Artist and poet Belinda Manning, of Pleasantville, has been participating at World Above for four years. With a younger generation stepping up to the mic, Manning said, everything has come full circle for her.
“It is like a cycle for me. It’s not nostalgic, because it’s bigger than nostalgia for me today. Being in this space, which is like a coffeehouse, is like those times we used to gather in coffee houses on Atlantic Avenue in the ’60s,” she said. “So it’s seeing my youth return but seeing it return with young people re-creating that space. That’s what’s happening here.”
Manning said the juxtaposition of young and old people, as well as the camaraderie they’ve built, is a strength of the series.
“Youth are re-creating what brought richness to the city, art to the city.

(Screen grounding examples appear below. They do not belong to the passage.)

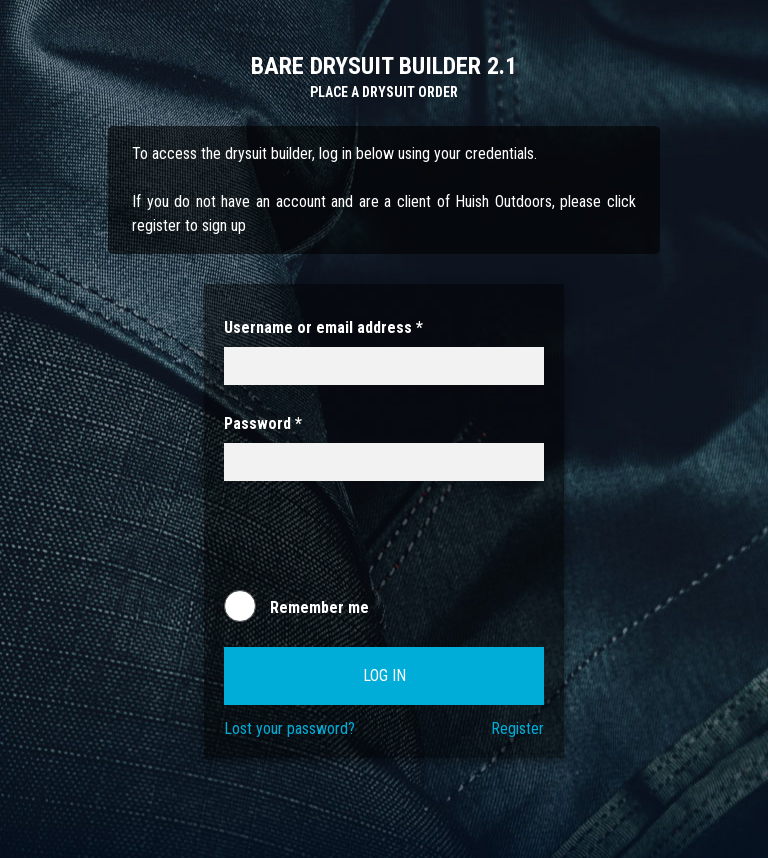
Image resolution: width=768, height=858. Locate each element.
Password (263, 423)
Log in (384, 675)
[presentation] (376, 545)
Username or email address (323, 327)
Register (517, 728)
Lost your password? (289, 728)
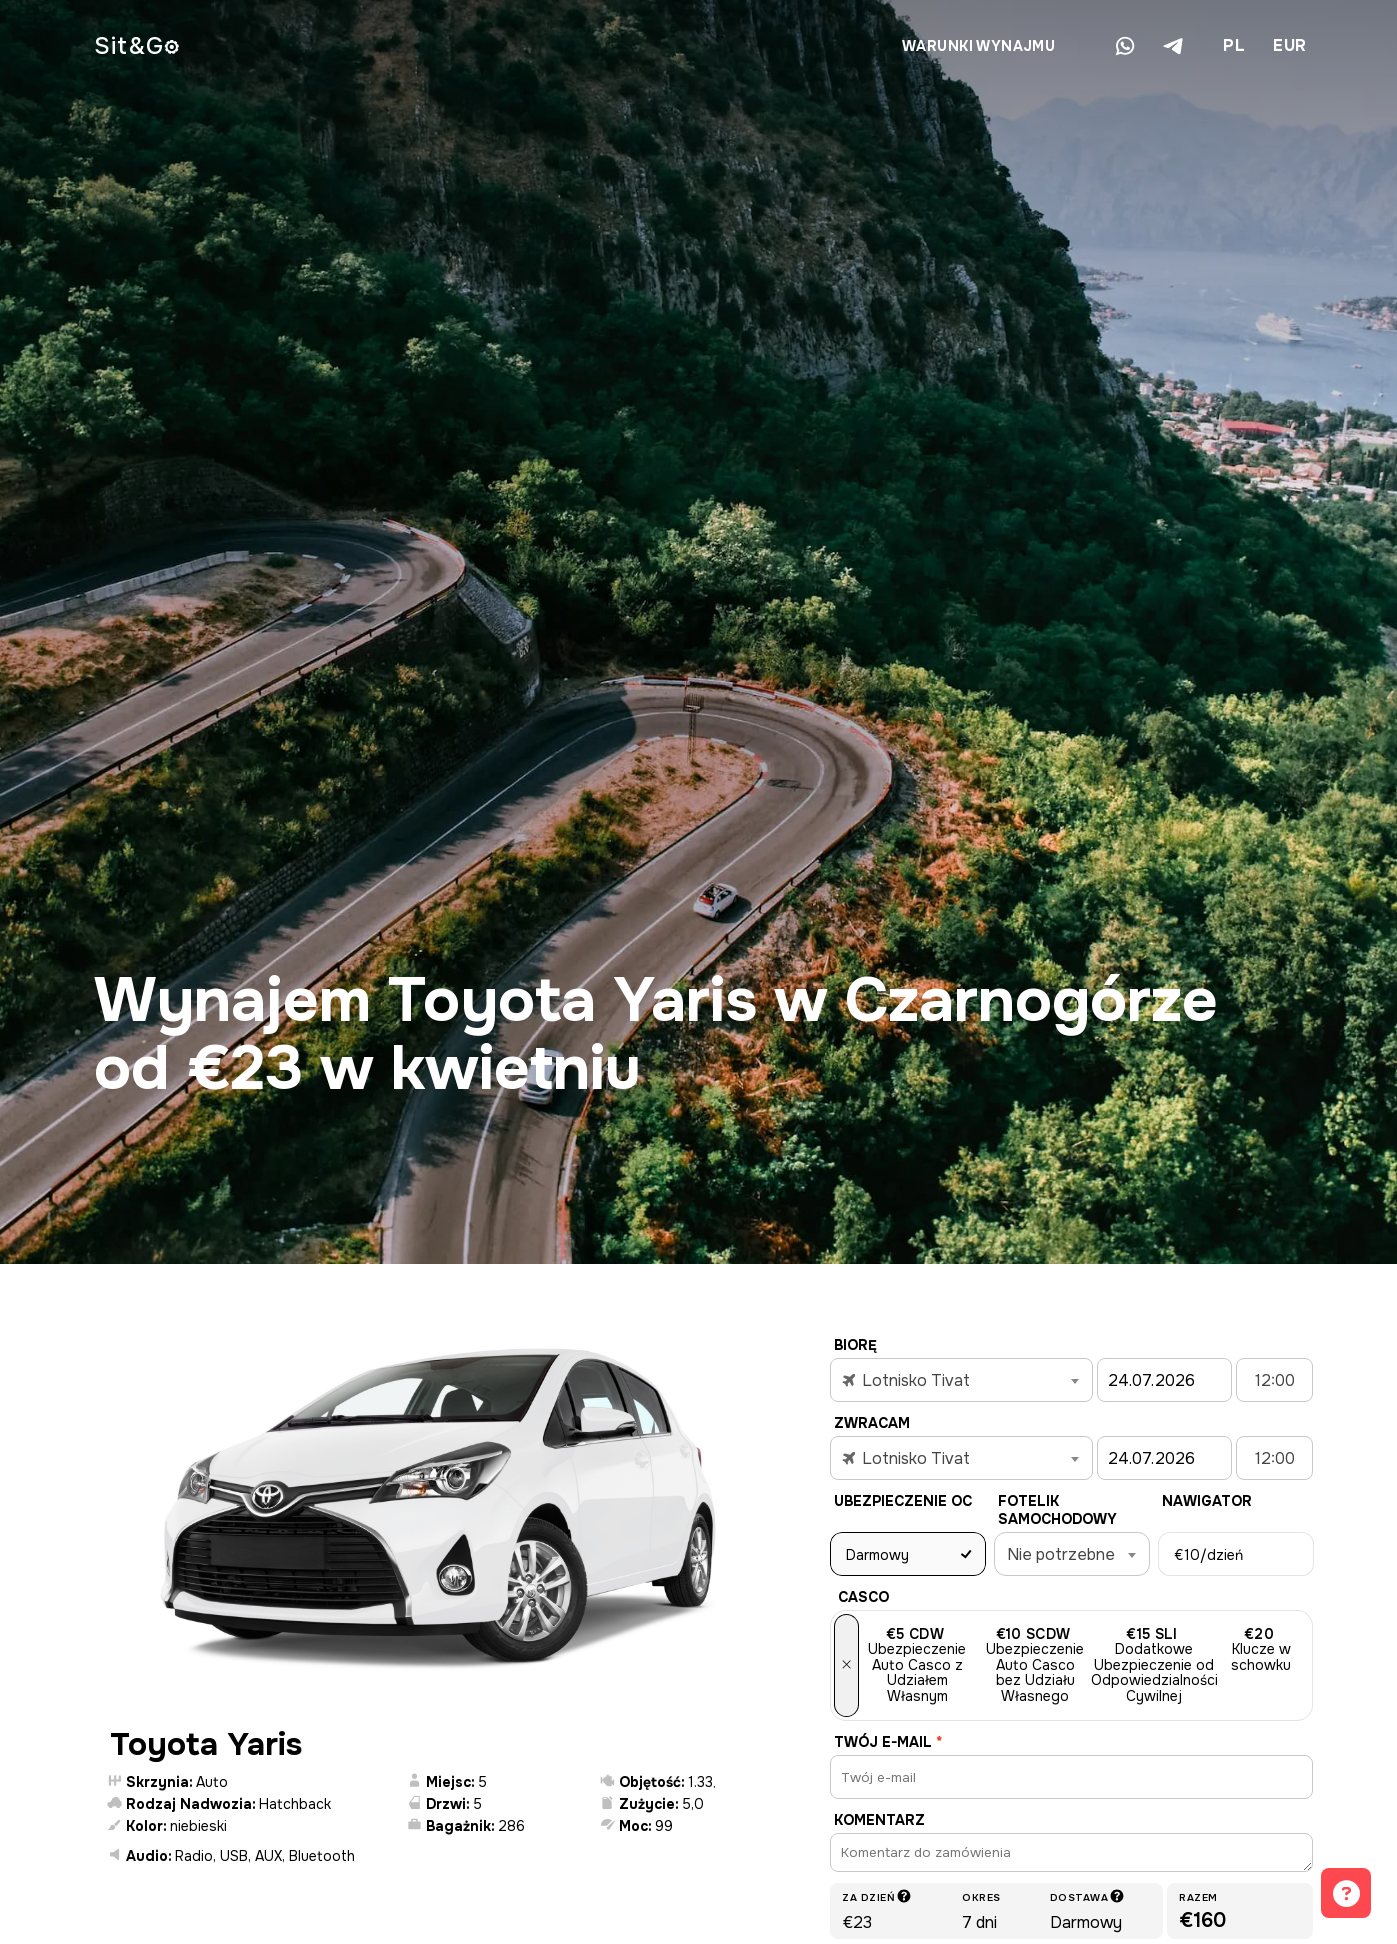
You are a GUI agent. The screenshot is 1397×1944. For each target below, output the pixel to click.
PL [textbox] (1234, 45)
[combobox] (1233, 46)
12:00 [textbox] (1275, 1380)
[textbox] (961, 1381)
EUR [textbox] (1289, 45)
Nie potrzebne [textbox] (1061, 1554)
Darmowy (877, 1555)
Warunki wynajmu (978, 46)
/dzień (1208, 1555)
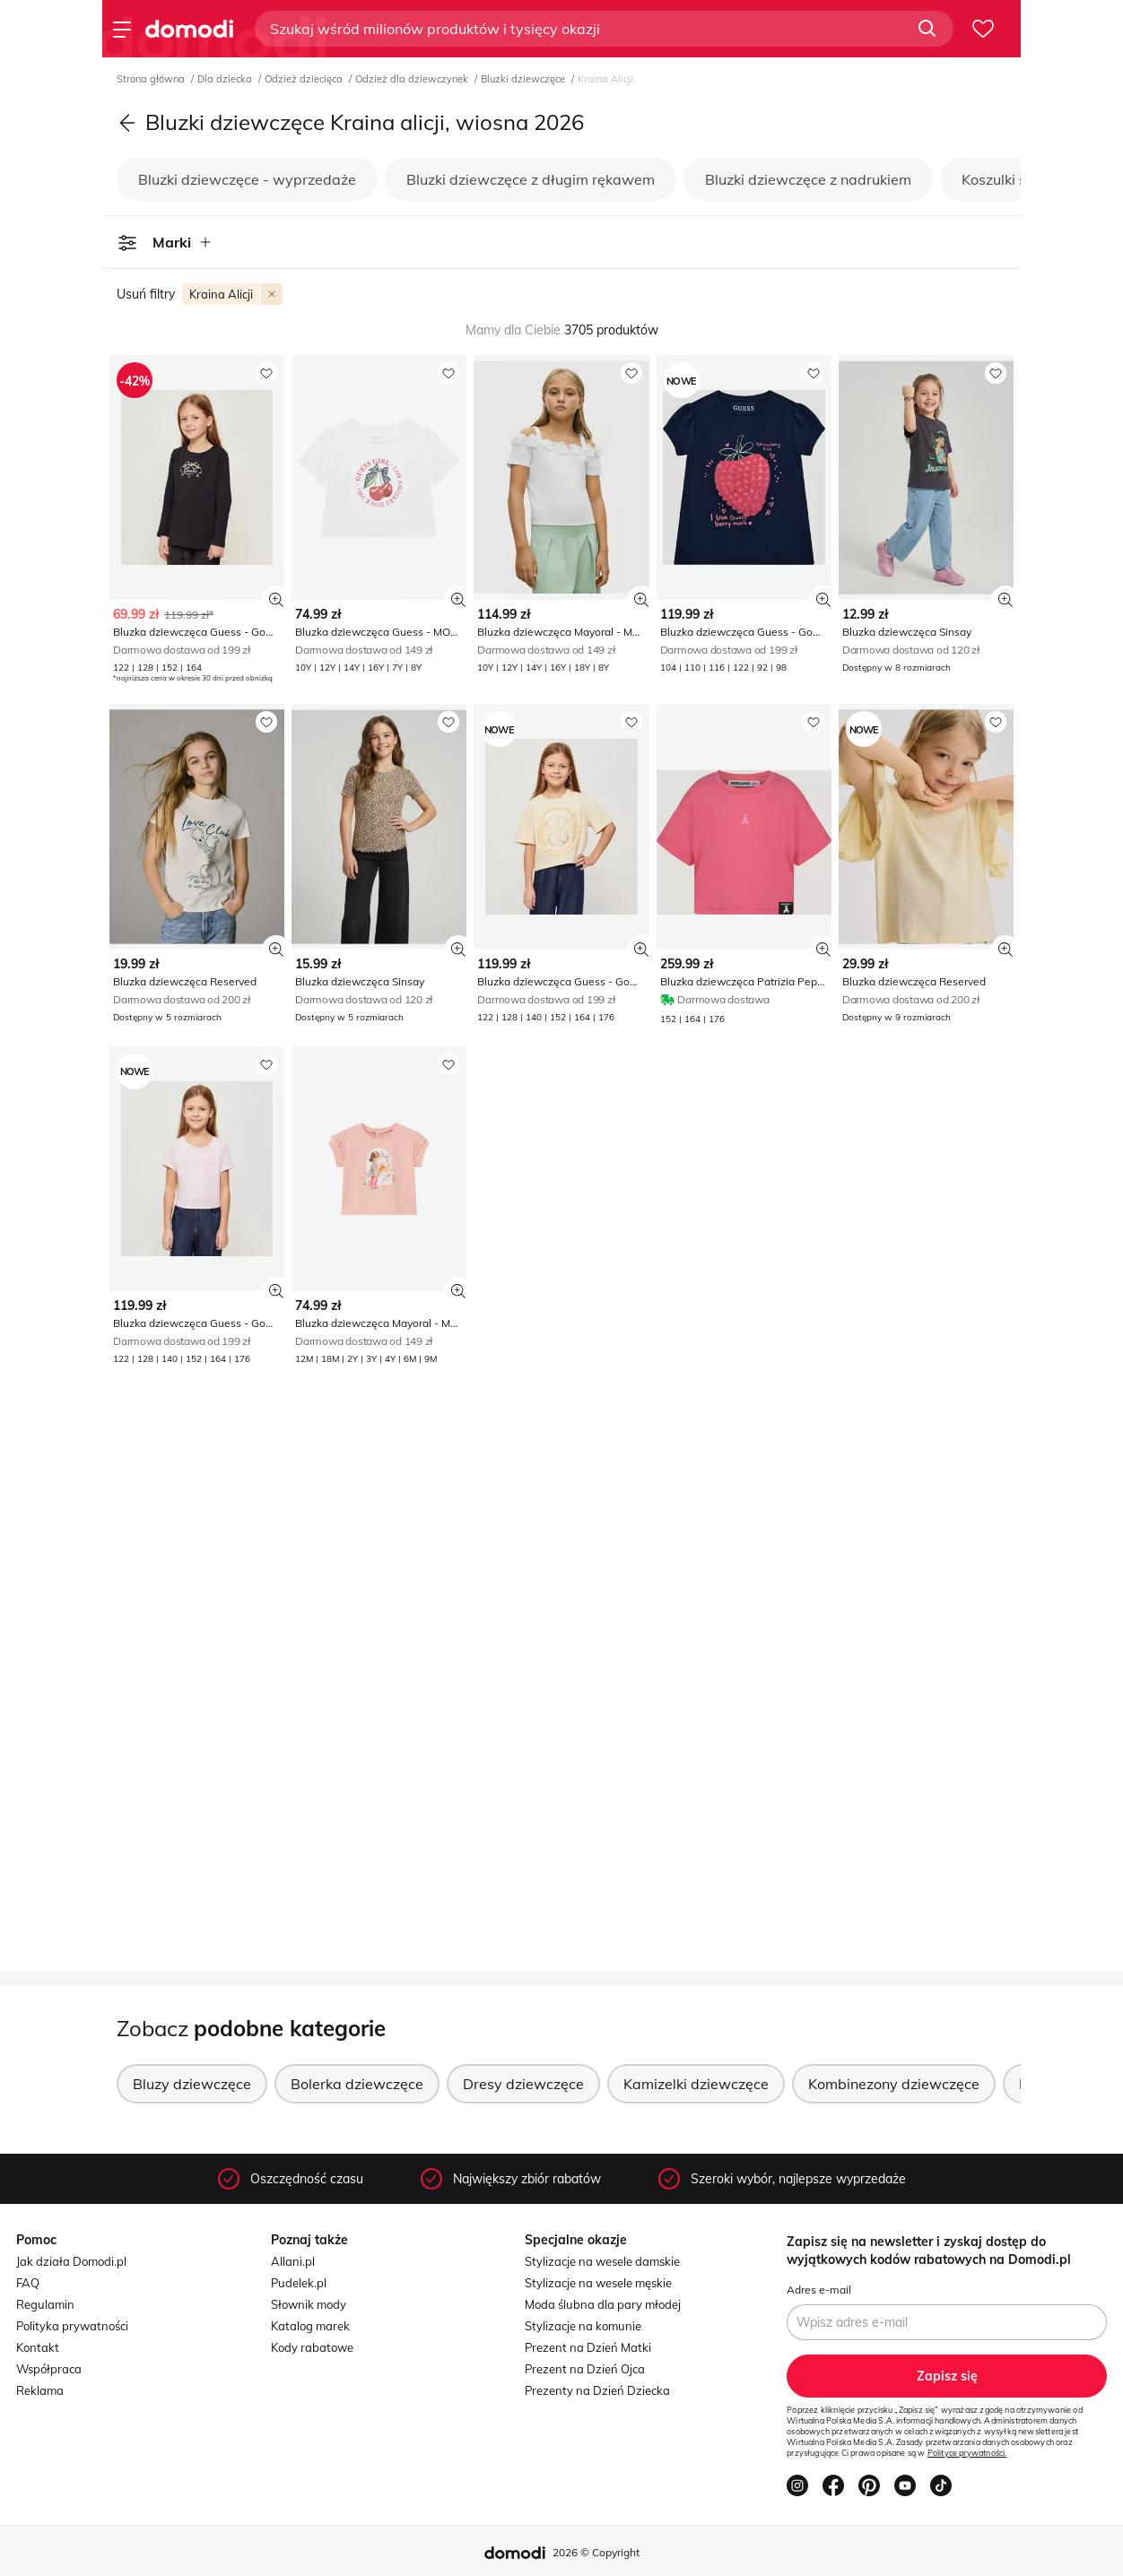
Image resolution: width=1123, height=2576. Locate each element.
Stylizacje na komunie (583, 2326)
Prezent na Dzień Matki (588, 2347)
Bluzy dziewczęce (192, 2084)
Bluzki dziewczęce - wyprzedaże (247, 179)
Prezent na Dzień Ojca (585, 2369)
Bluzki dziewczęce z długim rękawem (530, 179)
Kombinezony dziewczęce (893, 2084)
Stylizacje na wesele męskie (598, 2283)
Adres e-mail (819, 2289)
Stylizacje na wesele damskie (602, 2261)
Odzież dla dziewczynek (413, 79)
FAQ (27, 2283)
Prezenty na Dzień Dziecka (597, 2390)
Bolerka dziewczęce (357, 2084)
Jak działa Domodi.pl (71, 2261)
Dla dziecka (226, 79)
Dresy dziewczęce (523, 2084)
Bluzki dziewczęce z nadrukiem (808, 179)
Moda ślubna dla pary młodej (603, 2304)
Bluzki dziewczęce (524, 79)
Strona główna (152, 79)
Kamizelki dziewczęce (696, 2084)
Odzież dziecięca (305, 79)
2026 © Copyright (596, 2552)
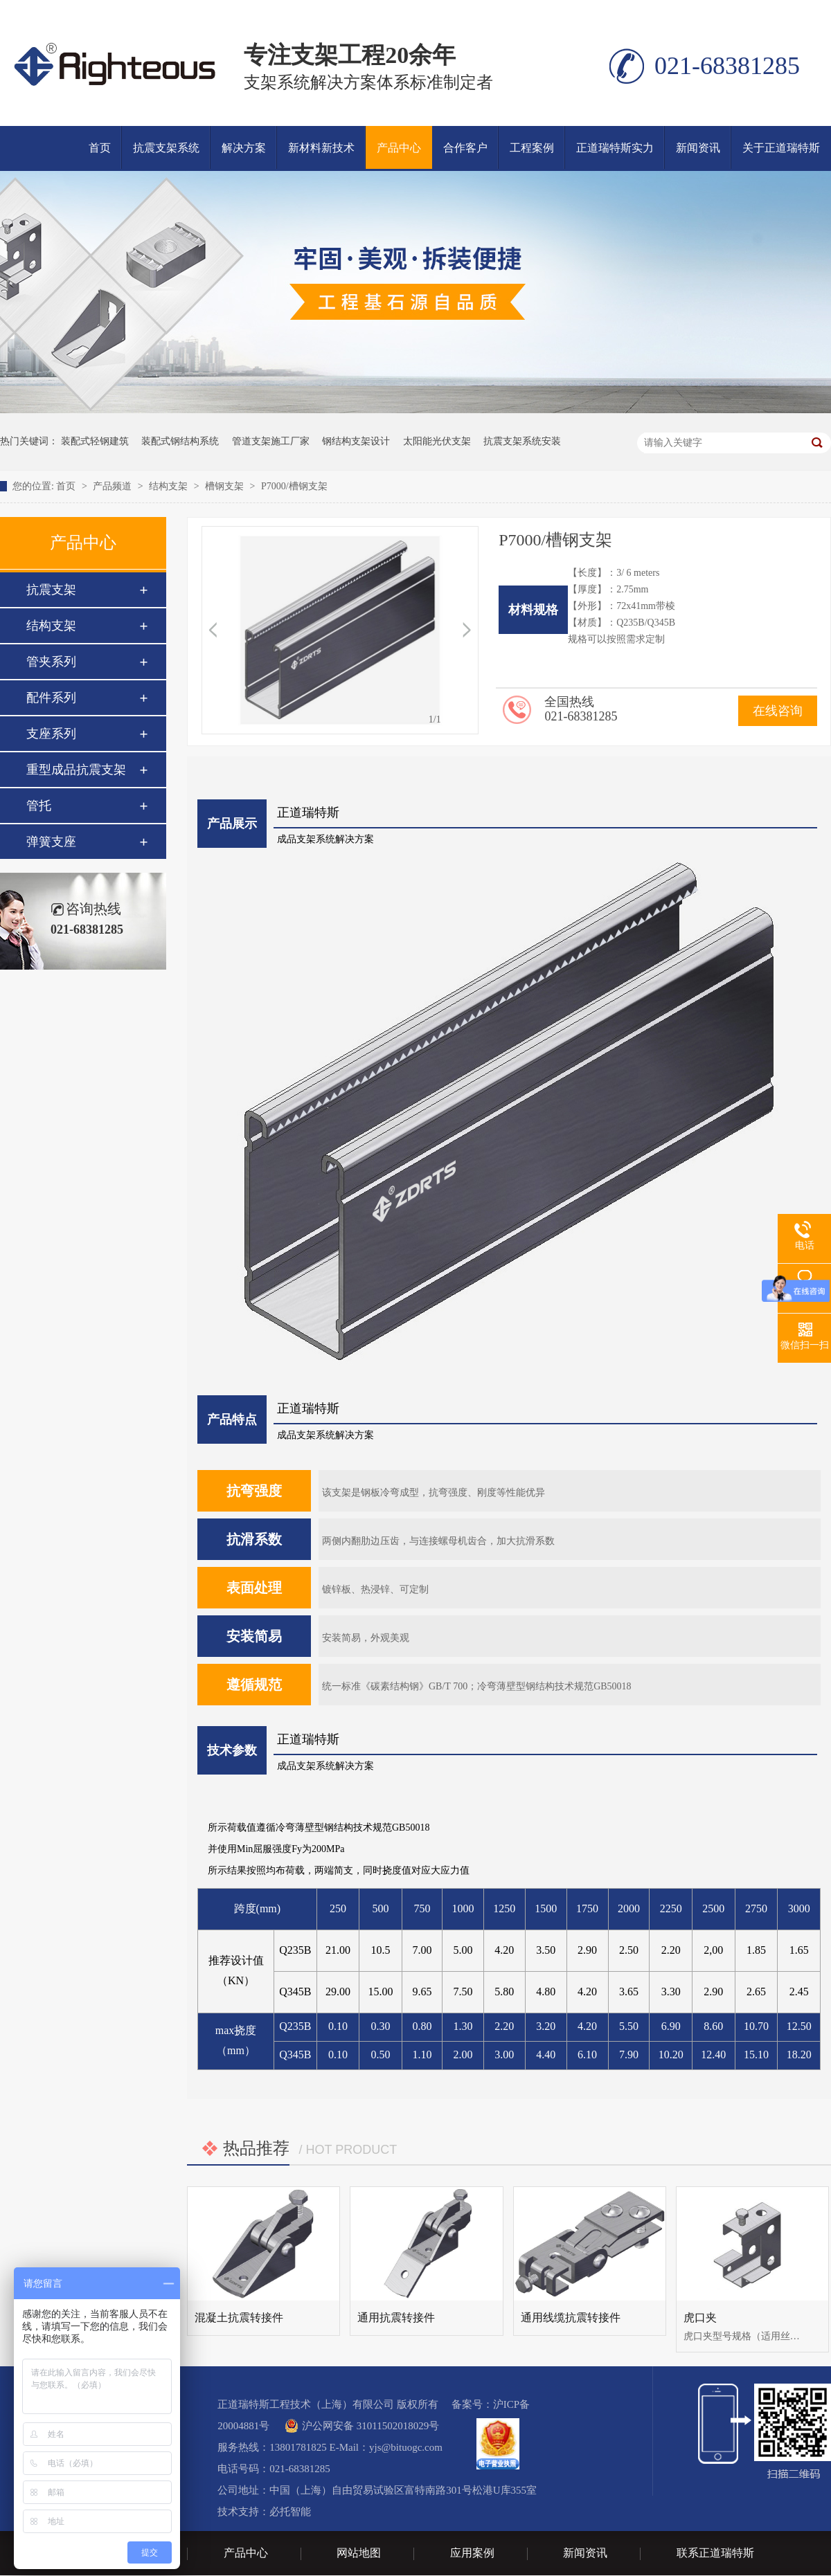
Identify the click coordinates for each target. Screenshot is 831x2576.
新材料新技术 (321, 148)
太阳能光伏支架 (437, 441)
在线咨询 (778, 711)
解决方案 (244, 148)
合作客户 (465, 148)
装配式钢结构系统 (180, 441)
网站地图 (359, 2553)
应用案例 (472, 2553)
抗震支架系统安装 (522, 441)
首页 (100, 148)
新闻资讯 (698, 148)
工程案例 (532, 148)
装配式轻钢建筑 (95, 441)
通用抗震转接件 (396, 2317)
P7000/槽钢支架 (294, 486)
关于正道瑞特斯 (781, 148)
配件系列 (51, 698)
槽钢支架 (226, 486)
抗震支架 (51, 590)
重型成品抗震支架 (76, 770)
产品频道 (113, 486)
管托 (38, 806)
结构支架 (169, 486)
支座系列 (51, 734)
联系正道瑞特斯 (715, 2553)
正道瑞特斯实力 (615, 148)
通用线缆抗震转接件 (570, 2317)
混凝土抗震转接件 (239, 2317)
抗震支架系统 (166, 148)
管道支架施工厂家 (271, 441)
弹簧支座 (51, 842)
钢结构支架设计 (356, 441)
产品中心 (399, 148)
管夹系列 (51, 662)
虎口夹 (700, 2317)
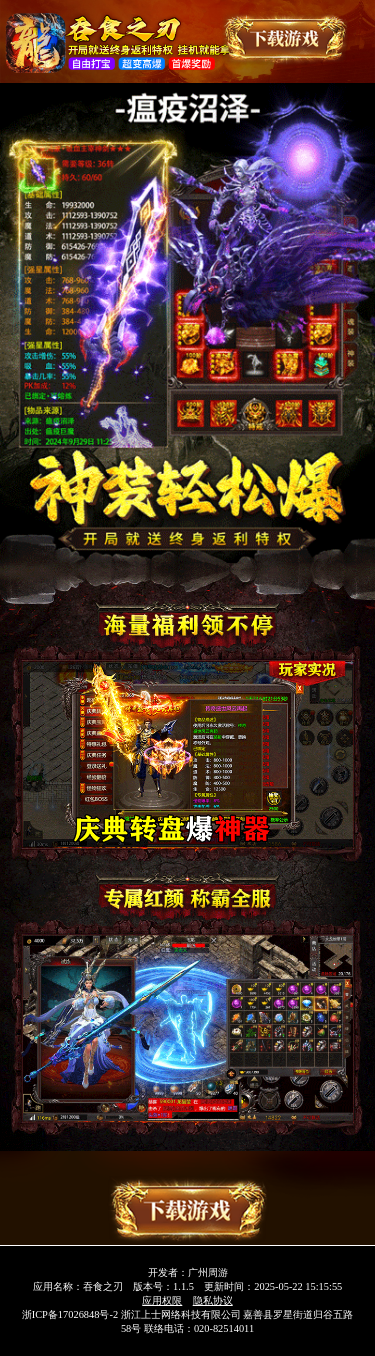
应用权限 (162, 1300)
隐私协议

A sense of joy and community,” she said. “It’s important to have a strong writing community but a creative community, a community that continues to create whether it’s visual art, written word or spoken word, because it’s what gives us life — it connects us.”
Murphy also didn’t downplay the importance of the arts in the community.
“Arts in general, and poetry in particular, it’s a way of personal growth and also a way of advancing civilization, community development,” Murphy said. “If more people read poetry, maybe we would have fewer wars, less political disagreements.”
In spite of Atlantic City’s challenges DiGiorgio said the arts are “alive and well.”
“The arts are not dead here,” she said. “As much as Atlantic City is experiencing financial and other types of turmoil.”
Murphy said as Stockton completes its building in Atlantic City, he sees an opportunity to have structured programs, particularly for youth. He said Murphy Writing also hopes to do more workshops which will generate people coming to Atlantic City, a place he loves.
”It’s quirky and got a personality, it’s got a history – a great history— and it’s a place where people are proud to be (from) there,” Murphy said. “When the casinos first came it called itself the ‘Little Apple.’”
”That’s chutzpah, it’s got attitude.”